* **Çalışmanın Amacı**
Aşağıdaki iflas ertelemesiyle ilgili mahkeme kararını, son cümlesinden sonra gelecek kısmı yazarak sürdürün.

* **Alıntılanan Bölüm**
· · · · · · ·

Emsal Mahkeme Kararı İstanbul Anadolu 4. Asliye Ticaret Mahkemesi 2014/2118 E. 2018/1300 K. 26.12.2018 T.

Görüntülediğiniz mahkeme kararı kesinleşmiş bir karardır.

T.C. İstanbul Anadolu 4. Asliye Ticaret Mahkemesi
ESAS NO : 2014/2118 Esas
KARAR NO : 2018/1300
DAVA : İflas (İflasın Ertelenmesi (1. Uzatım))
DAVA TARİHİ : 31/10/2014
KARAR TARİHİ : 26/12/2018
Mahkememizde görülmekte olan İflas (İflasın Ertelenmesi) davasının yapılan açık yargılaması sonunda,
GEREĞİ DÜŞÜNÜLDÜ:
İDDİA: Davacı vekili 31/10/2014 harç tarihli dava dilekçesinde özetle; kapatılan İstanbul Anadolu 11. Asliye Ticaret Mahkemesi’nin ——– esas sayılı dava dosyasında görülen iflas erteleme davasında —— tarihi itibariyle müvekkili şirketin iflasının 1 yıl süreyle ertelenmesine karar verildiğini, 1 yıllık süre dolmadan iflas erteleme uzatım talebinde bulunduklarını, müvekkili şirketin borca batık olduğunu, iyileşme ümidinin halen devam ettiğini, aktiflerinin artış oranının pasiflerin artış oranına göre daha yüksek olduğunu iddia ederek; kapatılan İstanbul Anadolu 11. Asliye Ticaret Mahkemesi’nce ——– tarihinde verilen müvekkili şirketin iflasının ertelenmesinin 1 yıl daha uzatılmasına ve mevcut tedbirlerin devamına karar verilmesini talep etmiştir.
MÜDAHİL İSTEMLERİ : Müdahil vekilleri vermiş oldukları müdahale dilekçeleri ile davacı şirketin iflasına karar verilmesini ve tedbir kararının kaldırılmasını talep etmişlerdir.

· · · · · · ·

* **Kaynak Veriler**
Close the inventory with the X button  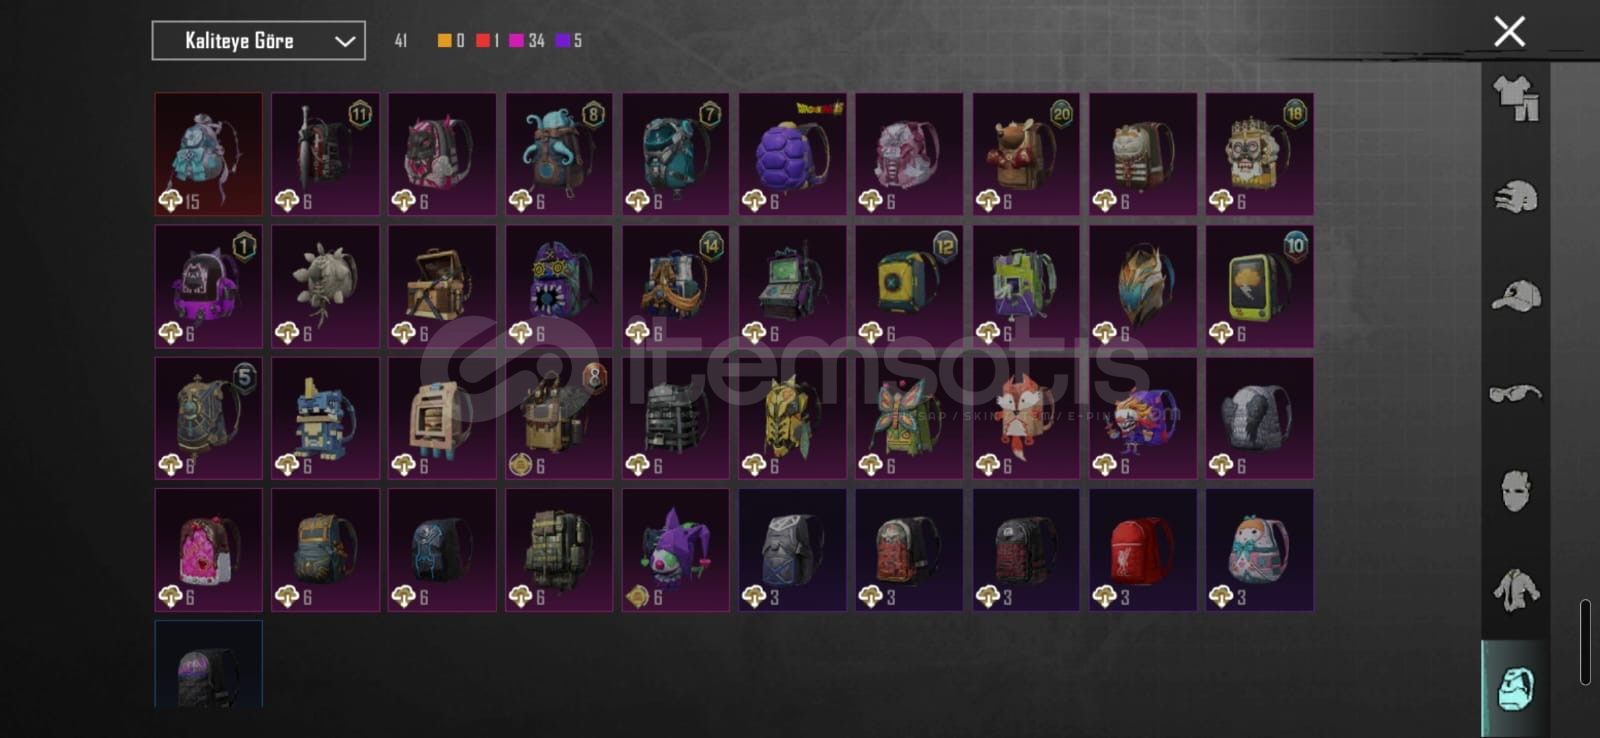pyautogui.click(x=1509, y=31)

· · · · · · ·

* **Nihai Sonuç**
DAVANIN VE ÇEKİŞMELİ KONULARIN TESPİTİ, DELİLLER, DELİLLERİN TARTIŞILMASI VE DEĞERLENDİRİLMESİ, HUKUKİ NEDENLER VE SONUÇ:
1-Davanın ve çekişmeli konuların tespiti: Dava, İİK’nun 179, 179 a-b ve TTK’nin 376 ve 377’inci maddelerinde düzenlenen iflas ertelemenin uzatılması istemine ilişkindir.
Taraflar arasındaki uyuşmazlığın, “davacı şirketin dava tarihinde borca batık durumda olup olmadığı, davacı şirketin iyileştirme projesi kapsamında mali durumunun düzelip düzelmeyeceği, şirketin aktifinin borçlarını karşılayacak duruma gelmesinin mümkün olup olmadığı” noktalarında toplandığı tespit olunmuştur.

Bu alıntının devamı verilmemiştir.